Dès le lancement du salon, nous avons voulu une programmation nationale et internationale sans pour autant nous couper de notre territoire. Si le Château de Servières accueille à parité des galeries venant de toute l’Europe, une place de choix est faite à deux structures du territoire par le biais de cartes blanches. Plus encore, le salon du dessin rayonne sur tout le territoire marseillais avec des galeries partenaires, des musées et institutions qui présentent des travaux d’artistes liés au dessin. Notre volonté est que Marseille et le département tout entier soit à l’heure du dessin.

Pouvez-vous nous parler du comité et de la sélection 2016 ?

Nous sommes heureux que le commissaire d’exposition, critique d’art et romancier Paul Ardenne ait présidé le comité de sélection composé de commissaires, de galeristes, d’artistes et ait apporté sa vision du dessin aujourd’hui. Nous envisageons d’ailleurs avec lui une collaboration sur le long terme.

Le mot qui pourrait définir ce salon est pluralité. Plutôt que d’avoir une ligne directrice, nous préférons être ouvert à la diversité des pratiques tout en étant très exigeants dans nos choix.

L’espace du Château répond bien au caractère intimiste du dessin que l’on retrouve dans la foire et ce format d’un peu plus dizaine de galeries qui est la force de PARÉIDOLIE.

Quelles sont les particularités de cette édition 2016 ?

La première est tout d’abord une augmentation du nombre de galeries sélectionnées. Celles-ci, au nombre de 14, proposeront pour la plupart des duos d’artistes. La conception des espaces favorisera ce caractère intimiste et convivial nécessaire pour bien découvrir des œuvres dessinées. Nous aurons deux cartes blanches ainsi qu’un artiste coup de cœur sélectionné par le comité de pilotage du projet et un espace librairie.

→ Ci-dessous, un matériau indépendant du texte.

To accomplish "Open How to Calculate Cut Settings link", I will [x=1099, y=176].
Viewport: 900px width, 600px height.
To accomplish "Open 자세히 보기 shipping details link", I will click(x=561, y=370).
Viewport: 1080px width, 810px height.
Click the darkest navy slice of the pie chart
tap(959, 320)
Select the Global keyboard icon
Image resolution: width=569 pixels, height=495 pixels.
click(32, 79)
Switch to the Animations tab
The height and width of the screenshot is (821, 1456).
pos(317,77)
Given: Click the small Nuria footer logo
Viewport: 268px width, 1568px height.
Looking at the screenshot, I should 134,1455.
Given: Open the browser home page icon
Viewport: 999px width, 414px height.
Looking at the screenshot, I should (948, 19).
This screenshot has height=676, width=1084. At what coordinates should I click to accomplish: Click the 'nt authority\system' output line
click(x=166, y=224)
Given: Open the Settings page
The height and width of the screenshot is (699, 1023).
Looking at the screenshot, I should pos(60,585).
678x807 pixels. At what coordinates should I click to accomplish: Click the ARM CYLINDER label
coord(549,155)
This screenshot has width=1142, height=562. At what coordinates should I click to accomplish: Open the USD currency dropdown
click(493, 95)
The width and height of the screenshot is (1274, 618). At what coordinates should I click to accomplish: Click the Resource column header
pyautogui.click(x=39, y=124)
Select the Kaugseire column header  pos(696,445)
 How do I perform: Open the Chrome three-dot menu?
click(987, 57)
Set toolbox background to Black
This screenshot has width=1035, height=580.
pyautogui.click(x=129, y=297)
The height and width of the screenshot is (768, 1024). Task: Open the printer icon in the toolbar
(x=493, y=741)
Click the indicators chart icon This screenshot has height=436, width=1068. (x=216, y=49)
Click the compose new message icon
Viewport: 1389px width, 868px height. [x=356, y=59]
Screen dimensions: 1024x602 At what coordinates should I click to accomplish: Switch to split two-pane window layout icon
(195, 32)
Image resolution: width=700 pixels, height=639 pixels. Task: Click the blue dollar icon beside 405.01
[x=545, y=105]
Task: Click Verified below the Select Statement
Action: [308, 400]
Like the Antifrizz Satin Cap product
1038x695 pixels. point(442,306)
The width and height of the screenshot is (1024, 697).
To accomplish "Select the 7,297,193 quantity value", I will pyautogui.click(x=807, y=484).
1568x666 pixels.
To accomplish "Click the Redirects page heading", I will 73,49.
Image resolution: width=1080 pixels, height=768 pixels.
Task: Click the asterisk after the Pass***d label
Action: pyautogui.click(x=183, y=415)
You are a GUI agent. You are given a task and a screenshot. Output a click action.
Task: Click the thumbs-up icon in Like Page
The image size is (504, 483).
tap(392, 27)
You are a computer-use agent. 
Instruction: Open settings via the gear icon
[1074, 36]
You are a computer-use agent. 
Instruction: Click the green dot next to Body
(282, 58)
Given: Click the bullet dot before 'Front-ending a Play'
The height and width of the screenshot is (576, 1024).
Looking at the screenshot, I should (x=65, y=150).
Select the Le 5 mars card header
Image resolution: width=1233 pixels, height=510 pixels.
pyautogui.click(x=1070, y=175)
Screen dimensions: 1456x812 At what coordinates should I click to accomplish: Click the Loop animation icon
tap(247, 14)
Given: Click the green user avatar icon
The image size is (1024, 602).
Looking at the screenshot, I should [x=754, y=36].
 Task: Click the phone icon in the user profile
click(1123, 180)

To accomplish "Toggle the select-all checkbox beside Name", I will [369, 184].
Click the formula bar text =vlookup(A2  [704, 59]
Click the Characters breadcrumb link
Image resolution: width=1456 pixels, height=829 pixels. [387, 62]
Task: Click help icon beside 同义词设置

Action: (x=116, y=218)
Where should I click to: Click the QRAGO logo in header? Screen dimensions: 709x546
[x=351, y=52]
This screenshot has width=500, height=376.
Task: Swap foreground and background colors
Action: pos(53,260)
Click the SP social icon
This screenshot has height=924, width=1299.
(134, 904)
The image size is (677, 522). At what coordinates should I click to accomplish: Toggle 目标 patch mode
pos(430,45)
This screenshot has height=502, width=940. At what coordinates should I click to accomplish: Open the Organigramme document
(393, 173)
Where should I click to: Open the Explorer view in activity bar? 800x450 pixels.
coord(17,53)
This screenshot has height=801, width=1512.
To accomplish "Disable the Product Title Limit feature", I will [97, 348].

Salon international du dessin contemporain - PARÉIDOLIE - Vue d'exposition 2015 - Jean-Christophe Lett ©
Salon international du dessin contemporain – PARÉIDOLIE – Vue d’exposition 2015 – Jean-Christophe Lett ©

Pour la deuxième année, nous avons au Château de Servières un espace dédié à la vidéo. L’année dernière la carte blanche a été donnée à Karima Célestin qui a travaillé sur le dessin animé. Léa Bismuth a l’intention cette année de prendre quelques libertés par rapport au dessin animé avec un projet curatorial appelé Brume. Elle nous proposera de découvrir les travaux de Hiraki Sawa au très beau Musée Grobet Labadié qui ouvrira exceptionnellement ses portes au public pour PARÉIDOLIE.

Nous avons le plaisir de présenter sur le plateau expérimental du Frac Paca des dessins de Cristof Yvoré, un peintre né à Marseille, décédé en 2013, qui a une renommée internationale. Cette exposition est une manière de voir l’utilisation du dessin à travers la pratique de la peinture. Ses dessins, qui ont été très peu montrés, ont une existence propre. L’exposition donnera un éclairage sur le travail de cet artiste et annoncera l’exposition qui lui sera consacrée en 2018 au Frac.

Il est important pour nous de travailler avec des structures associatives, des galeries et aussi avec les institutions de Marseille, musées et Frac. Cette année, sept galeries du réseau Marseille-expo feront des propositions autour du dessin. Nous pourrons proposer un circuit de visites dans la ville de Marseille qui permettra aux amateurs de découvrir des œuvres dans des contextes très différents.

Pour en savoir plus :
PARÉIDOLIE, Salon international du dessin contemporain samedi 27 et dimanche 28 août 2016, Château de Servières 19 Boulevard Boisson 13004 Marseille.